WORK ITEM:
Copy every record below exactly as it stands.

___ EXTRACTED MATERIAL ___

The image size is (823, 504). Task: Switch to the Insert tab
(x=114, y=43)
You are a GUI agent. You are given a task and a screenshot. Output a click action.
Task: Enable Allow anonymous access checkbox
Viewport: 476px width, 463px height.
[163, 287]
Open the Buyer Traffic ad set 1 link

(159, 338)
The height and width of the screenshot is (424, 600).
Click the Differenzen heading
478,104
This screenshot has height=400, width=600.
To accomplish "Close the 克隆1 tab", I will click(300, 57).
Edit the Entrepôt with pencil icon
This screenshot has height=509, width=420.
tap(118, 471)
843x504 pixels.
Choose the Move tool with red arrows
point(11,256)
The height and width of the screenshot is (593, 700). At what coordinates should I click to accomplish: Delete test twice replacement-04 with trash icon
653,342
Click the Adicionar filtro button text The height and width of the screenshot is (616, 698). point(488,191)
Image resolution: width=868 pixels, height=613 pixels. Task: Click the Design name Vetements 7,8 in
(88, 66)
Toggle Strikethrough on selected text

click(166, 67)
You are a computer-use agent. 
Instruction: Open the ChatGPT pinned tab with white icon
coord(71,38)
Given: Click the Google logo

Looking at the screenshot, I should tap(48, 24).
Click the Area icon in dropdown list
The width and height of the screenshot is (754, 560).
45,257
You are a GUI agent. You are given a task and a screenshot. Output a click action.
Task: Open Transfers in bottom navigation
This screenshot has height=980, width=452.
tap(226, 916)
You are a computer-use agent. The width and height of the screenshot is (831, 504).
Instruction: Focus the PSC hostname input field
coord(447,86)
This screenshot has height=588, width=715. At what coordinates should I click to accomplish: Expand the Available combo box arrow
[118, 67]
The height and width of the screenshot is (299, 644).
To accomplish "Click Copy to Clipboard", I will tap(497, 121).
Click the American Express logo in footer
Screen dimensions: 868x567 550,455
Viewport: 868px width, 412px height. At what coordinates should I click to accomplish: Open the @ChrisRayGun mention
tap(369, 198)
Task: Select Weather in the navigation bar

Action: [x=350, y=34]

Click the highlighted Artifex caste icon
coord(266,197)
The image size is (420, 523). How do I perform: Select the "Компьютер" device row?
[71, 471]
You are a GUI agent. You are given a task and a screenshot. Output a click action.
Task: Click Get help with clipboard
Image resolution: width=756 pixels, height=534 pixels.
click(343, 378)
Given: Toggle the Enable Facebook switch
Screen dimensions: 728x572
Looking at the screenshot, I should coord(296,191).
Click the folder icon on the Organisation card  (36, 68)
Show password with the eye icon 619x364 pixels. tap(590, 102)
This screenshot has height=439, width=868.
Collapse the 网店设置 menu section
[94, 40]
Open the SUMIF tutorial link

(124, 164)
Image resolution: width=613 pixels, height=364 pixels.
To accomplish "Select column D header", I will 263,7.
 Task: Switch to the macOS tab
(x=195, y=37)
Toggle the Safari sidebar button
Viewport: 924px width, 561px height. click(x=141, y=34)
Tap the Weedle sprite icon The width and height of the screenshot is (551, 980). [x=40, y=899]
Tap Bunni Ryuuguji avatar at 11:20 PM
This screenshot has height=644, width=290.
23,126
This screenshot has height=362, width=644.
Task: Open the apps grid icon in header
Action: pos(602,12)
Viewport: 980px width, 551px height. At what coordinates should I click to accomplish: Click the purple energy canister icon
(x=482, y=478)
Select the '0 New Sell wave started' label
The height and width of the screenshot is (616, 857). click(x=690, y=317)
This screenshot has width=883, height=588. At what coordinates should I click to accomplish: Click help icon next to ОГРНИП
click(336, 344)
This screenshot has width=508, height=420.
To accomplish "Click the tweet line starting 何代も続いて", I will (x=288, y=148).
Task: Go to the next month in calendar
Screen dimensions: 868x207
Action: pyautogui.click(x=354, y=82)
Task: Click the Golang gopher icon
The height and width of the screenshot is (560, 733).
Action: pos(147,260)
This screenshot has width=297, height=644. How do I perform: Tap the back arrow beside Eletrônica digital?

___

TASK RESULT:
The image size is (823, 504). Task: Switch to the Insert tab
(x=114, y=43)
You are a GUI agent. You are given a task and a screenshot. Output a click action.
Task: Enable Allow anonymous access checkbox
Viewport: 476px width, 463px height.
[163, 287]
Open the Buyer Traffic ad set 1 link

(159, 338)
The height and width of the screenshot is (424, 600).
Click the Differenzen heading
478,104
This screenshot has height=400, width=600.
To accomplish "Close the 克隆1 tab", I will click(300, 57).
Edit the Entrepôt with pencil icon
This screenshot has height=509, width=420.
tap(118, 471)
843x504 pixels.
Choose the Move tool with red arrows
point(11,256)
The height and width of the screenshot is (593, 700). At what coordinates should I click to accomplish: Delete test twice replacement-04 with trash icon
653,342
Click the Adicionar filtro button text The height and width of the screenshot is (616, 698). point(488,191)
Image resolution: width=868 pixels, height=613 pixels. Task: Click the Design name Vetements 7,8 in
(88, 66)
Toggle Strikethrough on selected text

click(166, 67)
You are a computer-use agent. 
Instruction: Open the ChatGPT pinned tab with white icon
coord(71,38)
Given: Click the Google logo

Looking at the screenshot, I should tap(48, 24).
Click the Area icon in dropdown list
The width and height of the screenshot is (754, 560).
45,257
You are a GUI agent. You are given a task and a screenshot. Output a click action.
Task: Open Transfers in bottom navigation
This screenshot has height=980, width=452.
tap(226, 916)
You are a computer-use agent. The width and height of the screenshot is (831, 504).
Instruction: Focus the PSC hostname input field
coord(447,86)
This screenshot has height=588, width=715. At what coordinates should I click to accomplish: Expand the Available combo box arrow
[118, 67]
The height and width of the screenshot is (299, 644).
To accomplish "Click Copy to Clipboard", I will tap(497, 121).
Click the American Express logo in footer
Screen dimensions: 868x567 550,455
Viewport: 868px width, 412px height. At what coordinates should I click to accomplish: Open the @ChrisRayGun mention
tap(369, 198)
Task: Select Weather in the navigation bar

Action: [x=350, y=34]

Click the highlighted Artifex caste icon
coord(266,197)
The image size is (420, 523). How do I perform: Select the "Компьютер" device row?
[71, 471]
You are a GUI agent. You are given a task and a screenshot. Output a click action.
Task: Click Get help with clipboard
Image resolution: width=756 pixels, height=534 pixels.
click(343, 378)
Given: Toggle the Enable Facebook switch
Screen dimensions: 728x572
Looking at the screenshot, I should coord(296,191).
Click the folder icon on the Organisation card  (36, 68)
Show password with the eye icon 619x364 pixels. tap(590, 102)
This screenshot has height=439, width=868.
Collapse the 网店设置 menu section
[94, 40]
Open the SUMIF tutorial link

(124, 164)
Image resolution: width=613 pixels, height=364 pixels.
To accomplish "Select column D header", I will 263,7.
 Task: Switch to the macOS tab
(x=195, y=37)
Toggle the Safari sidebar button
Viewport: 924px width, 561px height. click(x=141, y=34)
Tap the Weedle sprite icon The width and height of the screenshot is (551, 980). [x=40, y=899]
Tap Bunni Ryuuguji avatar at 11:20 PM
This screenshot has height=644, width=290.
23,126
This screenshot has height=362, width=644.
Task: Open the apps grid icon in header
Action: pos(602,12)
Viewport: 980px width, 551px height. At what coordinates should I click to accomplish: Click the purple energy canister icon
(x=482, y=478)
Select the '0 New Sell wave started' label
The height and width of the screenshot is (616, 857). click(x=690, y=317)
This screenshot has width=883, height=588. At what coordinates should I click to accomplish: Click help icon next to ОГРНИП
click(336, 344)
This screenshot has width=508, height=420.
To accomplish "Click the tweet line starting 何代も続いて", I will (x=288, y=148).
Task: Go to the next month in calendar
Screen dimensions: 868x207
Action: pyautogui.click(x=354, y=82)
Task: Click the Golang gopher icon
The height and width of the screenshot is (560, 733).
Action: pos(147,260)
This screenshot has width=297, height=644. How do I perform: Tap the back arrow beside Eletrônica digital?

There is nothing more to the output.